August 18, 2022

The Position Is The Cure: Why Bending Your Back Will Actually Make It Stronger

Author: Dr. Colin Butler, DPT, ATC

 

Low back pain is almost as universal as catching a cold. Nearly everyone will experience it at some point in their lifetime, and how severe it becomes is often unpredictable, setting aside obvious traumatic causes.

What is just as common as experiencing low back pain is being told that the solution is to strengthen your core or improve core stability.

That advice is not always wrong, but it is often incomplete. In some cases, it can even work against long term spinal health and physical function, especially for people who have dealt with recurring low back pain.

When most people are told to improve core stability, they are usually instructed to lock their midline into a fixed position, create high levels of tension through the abdominal and back muscles, and then move their arms and legs without allowing the spine to change position.

Training the spine to resist motion is important. The ability to brace and limit movement is a necessary skill in certain situations. When carrying something heavy, creating tension through the trunk can make the task more efficient by reducing unnecessary movement and wasted energy.

After an acute back injury, resisting motion can also be appropriate. When tissues are strained or sprained, the spine may not tolerate much movement early on. Exercises that emphasize resisting motion can allow someone to keep exercising and reduce pain without aggravating sensitive structures.

Here is the part that often gets overlooked.

Most people who experience low back pain will improve on their own with time. Many do not need to permanently change how their core muscles coordinate to recover.

One factor that may slow recovery for some people is the belief that their back is fragile or unstable and that they must brace their spine for everything they do to avoid reinjury.

Picking clothes up off the floor should not require squeezing your entire body as hard as possible. Brushing your teeth should not demand a perfectly rigid hip hinge.

If, after the early phase of injury has passed, the only thing you ever train your spine to do is resist motion, you gradually lose access to the motion your spine is capable of creating. When motion is no longer used, the tissues involved are no longer exposed to those forces. Over time, they decondition and tolerate less stress.

A strategy that was protective in the short term becomes limiting in the long term.

If bending over feels difficult or threatening, it may not be because bending is inherently dangerous. It may be because your spine has been trained to stay rigid all the time.

Clinically, when patients present this way, we often start with movements like a hooklying two arm reach. This helps reintroduce hip and pelvic motion that supports spinal flexion and allows the lower back to begin bending again in a controlled way.

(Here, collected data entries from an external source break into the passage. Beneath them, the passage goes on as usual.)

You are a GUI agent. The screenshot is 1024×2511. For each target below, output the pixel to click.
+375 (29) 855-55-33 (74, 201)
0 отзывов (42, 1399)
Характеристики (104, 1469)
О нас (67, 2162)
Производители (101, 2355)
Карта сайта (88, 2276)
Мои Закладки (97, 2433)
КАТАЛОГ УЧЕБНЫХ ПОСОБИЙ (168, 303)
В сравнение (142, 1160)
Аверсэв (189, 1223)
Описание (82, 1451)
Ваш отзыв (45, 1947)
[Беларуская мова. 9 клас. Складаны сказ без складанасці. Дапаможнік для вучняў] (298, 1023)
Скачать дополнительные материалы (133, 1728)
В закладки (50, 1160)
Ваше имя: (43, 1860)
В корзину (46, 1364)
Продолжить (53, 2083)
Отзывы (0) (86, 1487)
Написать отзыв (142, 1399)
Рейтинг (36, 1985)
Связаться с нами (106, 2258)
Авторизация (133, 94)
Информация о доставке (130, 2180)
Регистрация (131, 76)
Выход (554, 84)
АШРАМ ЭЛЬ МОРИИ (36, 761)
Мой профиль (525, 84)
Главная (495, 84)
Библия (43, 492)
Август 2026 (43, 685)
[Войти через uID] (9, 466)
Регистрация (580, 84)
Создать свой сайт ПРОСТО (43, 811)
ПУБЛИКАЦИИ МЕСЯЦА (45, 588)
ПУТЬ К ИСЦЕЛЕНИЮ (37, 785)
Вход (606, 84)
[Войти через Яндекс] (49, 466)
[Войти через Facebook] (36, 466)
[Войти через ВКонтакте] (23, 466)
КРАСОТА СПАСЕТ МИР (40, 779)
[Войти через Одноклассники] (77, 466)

Once the foundational mechanics are restored, we progress to movements that directly retrain spinal motion while encouraging bending, such as a heel elevated toe touch. This helps move away from constant bracing and begins re exposing the spine and its supporting muscles to load through flexion.

A full range of motion Jefferson curl is an excellent later stage option. It allows the spine to bend through its available range while building strength and control in positions where people often feel vulnerable. These are often the exact positions where back tweaks occur, likely because the spine has not been trained to handle load there.

Training your back to resist motion is only one piece of the puzzle. A resilient spine should also be able to create motion when needed and tolerate load in a wide variety of positions.

The body adapts to what it is repeatedly exposed to and allowed to recover from. In many cases, retraining your spine to bend is not harmful. It is the missing ingredient that restores lost function after a back injury and helps build long term strength and confidence.